Contrary to what you might think, I’m not even angry about all this. Just kind of sad and bitterly unsurprised. You see, I worked something out as I was writing this – that the video game industry is one of the most toxic industries that has even walked the earth. One of the most nasty, the most deceitful, the most uncaring and calculating systems we’ve ever seen.

It used to be better, back in the early days of the PS2. We all knew how it worked then – symbiosis. If a publisher and developer produce a good game, then we will buy it and fund their lifestyle as well as the production for other games. We all kept each other happy and satisfied.

It’s not like that anymore. It’s a sustained conflict, in which they are trying to gouge every penny out of you as fast as they can, before you catch onto the next trick they’re planning. We have to keep watching, keep being wary, because they will do anything they can to us and developers, if it will raise those profit margins. It’s stopped being symbiosis and has become parasitic.

This is the price that is going to have to be paid. In any war, there are casualties. Last year it was Assassin’s Creed and Unity, this year it’s Batman and Arkham Knight, two big sagas that have been inherently damaged by publisher’s attempts to con us. It’s always sad when a beloved franchise takes a bullet, but there’s no way around it, not now. We let them get away with too much, and now they want to see how far they can push it.

Choke a bitch

This would be a good technique to deal with major publishers. Sadly the law stands in our way.

So I’m not angry about that, because this is just the way it is if you want to play games. But I am angry because of something I saw. When I was looking through news sites online, observing people’s reactions to the story, one comment said that we shouldn’t be so hard on Warner Brothers. Everybody makes mistakes now and then.

Fuck you. How dare you make excuses for that kind of behaviour? How dare you try to stop people being angry at such an offensive attempt to rob them? Do you really think that this was a mistake? Do you really think that they didn’t know how horrible this thing was? Do you really think that they were unaware of the product that they were selling?

Bullshit.

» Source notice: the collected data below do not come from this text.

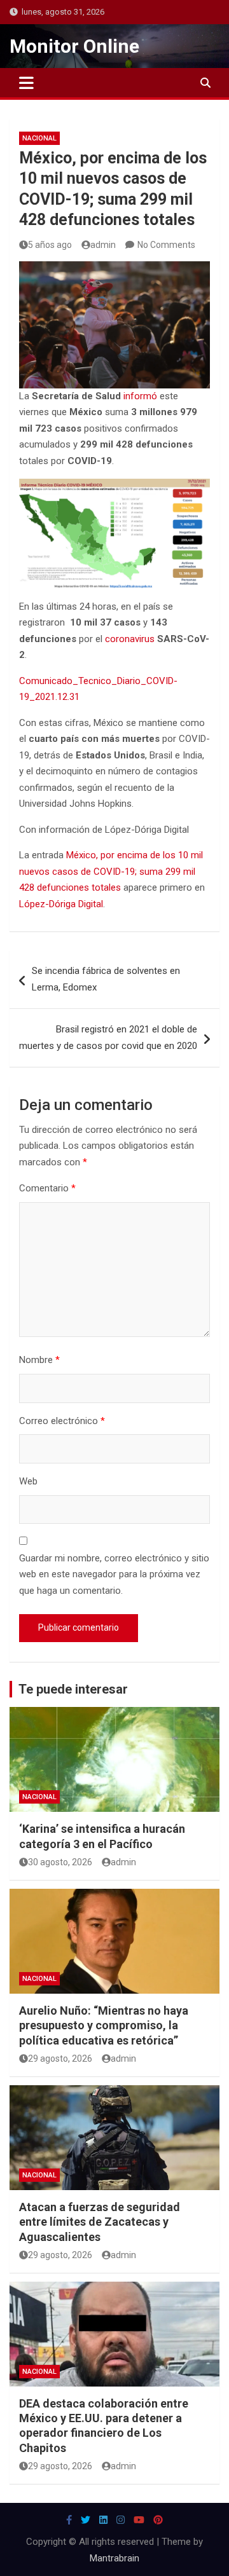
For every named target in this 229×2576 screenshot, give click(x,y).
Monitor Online (74, 46)
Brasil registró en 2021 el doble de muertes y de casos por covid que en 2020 (108, 1038)
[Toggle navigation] (26, 82)
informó (140, 396)
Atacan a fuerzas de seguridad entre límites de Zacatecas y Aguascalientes (99, 2222)
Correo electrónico (62, 1421)
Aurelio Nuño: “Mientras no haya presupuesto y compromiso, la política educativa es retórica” (103, 2025)
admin (103, 245)
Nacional (39, 138)
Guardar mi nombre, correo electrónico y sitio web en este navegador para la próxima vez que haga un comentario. (114, 1574)
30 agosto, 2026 (60, 1862)
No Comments (166, 245)
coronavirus (130, 639)
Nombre (39, 1360)
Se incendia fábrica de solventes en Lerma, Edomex (106, 979)
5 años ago (50, 245)
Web (28, 1481)
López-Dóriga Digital (61, 904)
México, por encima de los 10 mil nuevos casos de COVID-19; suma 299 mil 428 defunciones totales (111, 871)
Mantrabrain (114, 2558)
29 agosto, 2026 (60, 2058)
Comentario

They knew, of course they knew. They proved it with the update before it was released, it was all damage control. They were hoping we’d suck it up, that we’d sigh and say “well, it’s just one of those things.” They’ve only taken it off Steam because we forced their hand, because we locked all the other doors and told them that this was their only way out. Don’t make excuses for them, don’t tell us to go easy, because these companies don’t respect you.

They really don’t. They made a calculated decision before release, they weighed potential profit in one hand, and your dignity as a consumer and as somebody who might care about the product in the other. And you know what? You were found wanting. You weren’t good enough, your happiness came second to a thirty-five quid profit.

How is it, to know precisely how much they think of you? Thirty-five pounds or less, that’s what you amount to in their eyes. That’s what they think of you. And we all know this, but it’s inexcusable to forgive them for it, to tell us to stop being so mean to the poor little mega-global corporation. I’m not surrendering, and neither should anybody else.

This is the dilemma – I love video games, but I hate the video game industry. It’s partly why I do this site, because I feel that people need to understand how ugly these companies can get if they think they can take your money, how games we care about will suffer if they are permitted to do as they will. Because games often suffer, Arkham Knight suffered just this week. It won’t ever get that stench off it now, it’s too late. I didn’t want it to happen, but it did.

But we need to understand that it’s only when this happens that we can provably point at something and say those six magic words. “Don’t you dare do this again.” If we make apologies for them, it will happen again, because they’ll think that they can do this sort of thing to us, and to this great art form.

Don’t let them get away with, my friends. Love and forgiveness are greatly overrated.